> [What you need to do]:
From the entries below, copy out every line with "agent" in it.

Dataset items:
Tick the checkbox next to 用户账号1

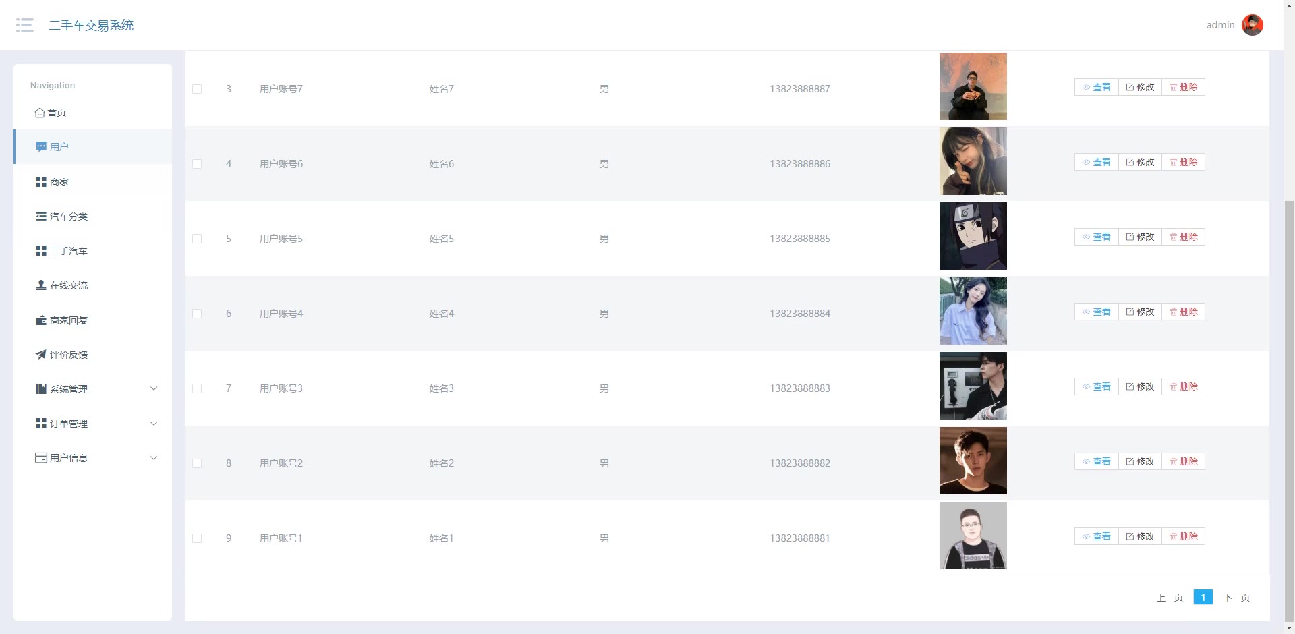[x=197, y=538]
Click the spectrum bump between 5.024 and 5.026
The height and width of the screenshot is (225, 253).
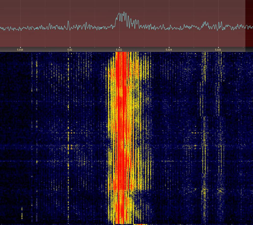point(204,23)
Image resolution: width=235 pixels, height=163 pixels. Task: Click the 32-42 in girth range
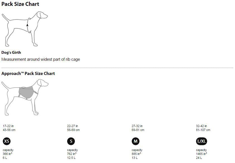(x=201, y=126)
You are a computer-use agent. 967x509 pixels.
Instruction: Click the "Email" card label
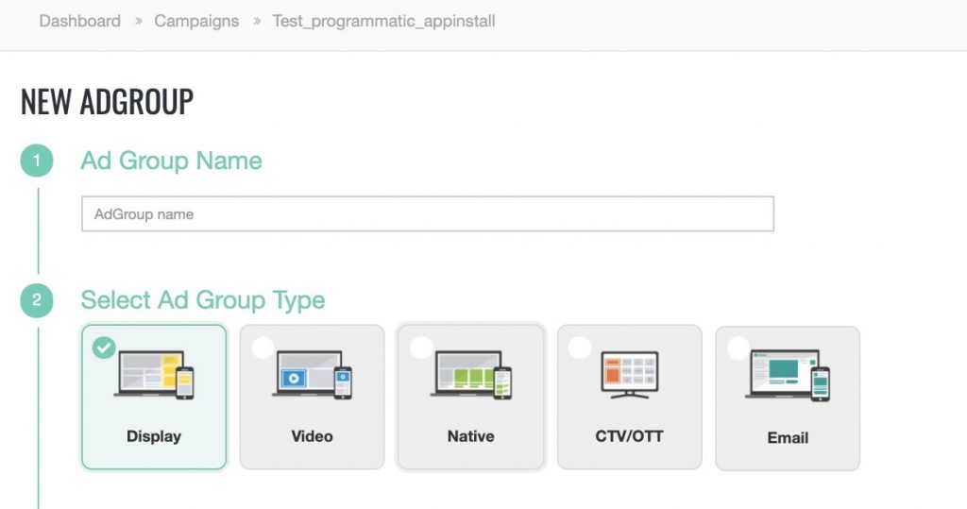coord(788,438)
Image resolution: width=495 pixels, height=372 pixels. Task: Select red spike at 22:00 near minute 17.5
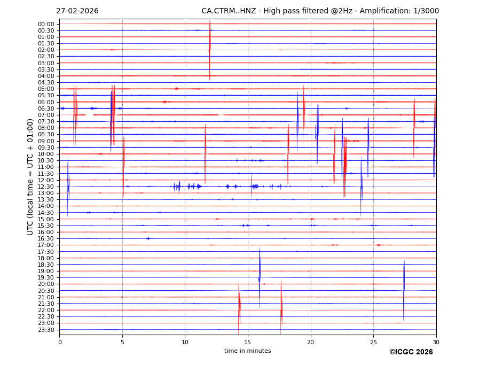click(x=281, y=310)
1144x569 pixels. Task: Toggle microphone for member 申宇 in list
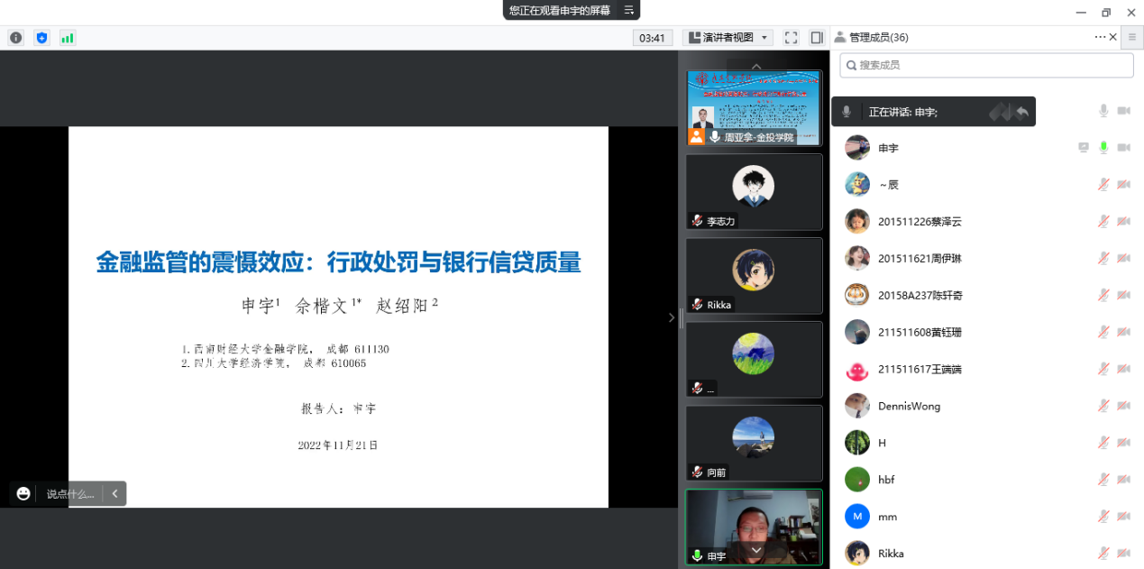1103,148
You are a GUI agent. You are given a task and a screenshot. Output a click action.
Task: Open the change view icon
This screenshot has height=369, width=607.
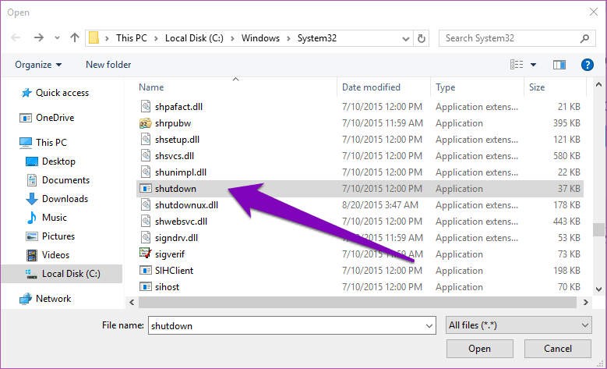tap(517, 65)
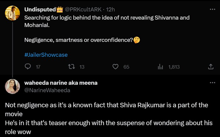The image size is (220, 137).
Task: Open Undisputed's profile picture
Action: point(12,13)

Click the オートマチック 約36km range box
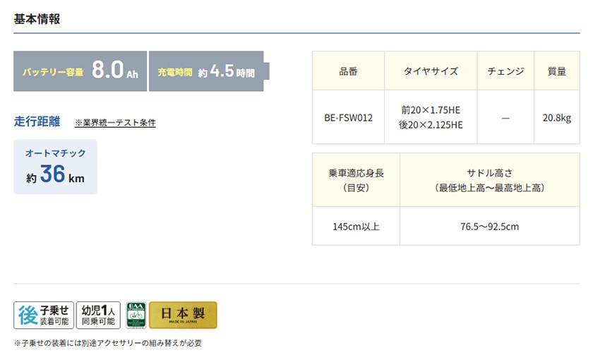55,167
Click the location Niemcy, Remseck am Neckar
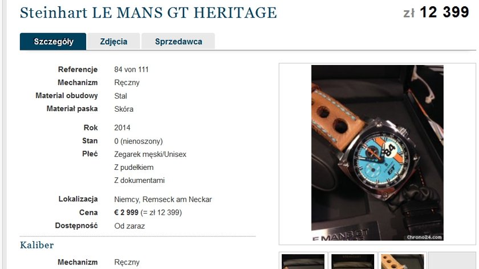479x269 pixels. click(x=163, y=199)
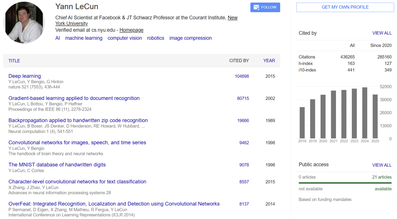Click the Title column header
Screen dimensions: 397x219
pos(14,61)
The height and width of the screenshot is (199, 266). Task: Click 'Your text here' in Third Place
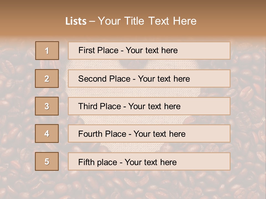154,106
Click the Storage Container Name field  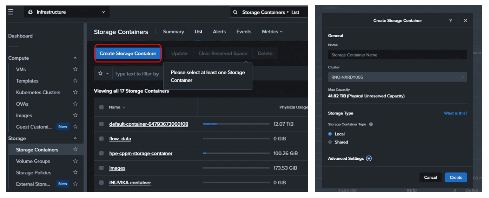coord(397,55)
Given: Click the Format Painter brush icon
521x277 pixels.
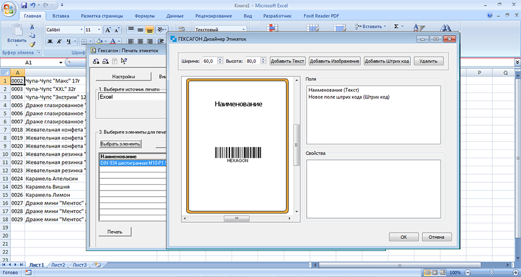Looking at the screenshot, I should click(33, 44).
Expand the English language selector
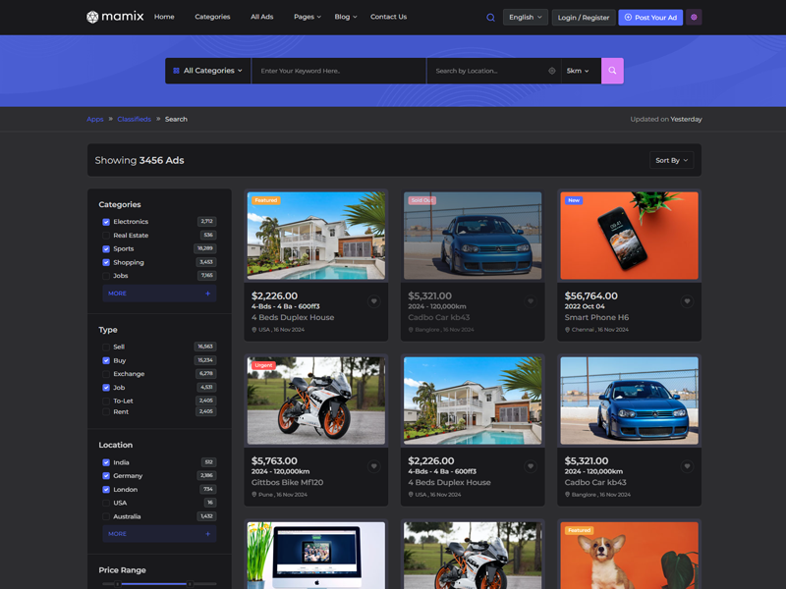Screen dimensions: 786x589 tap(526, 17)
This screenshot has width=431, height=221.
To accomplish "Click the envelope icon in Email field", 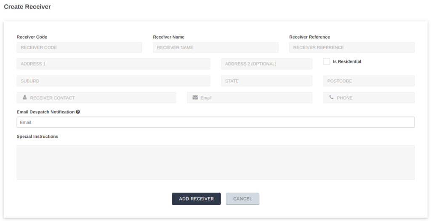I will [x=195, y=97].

> [Result for this exercise]:
You are a computer-use agent. 967x509 pixels.
You are a GUI agent. You are given a task and a screenshot. Output a click action.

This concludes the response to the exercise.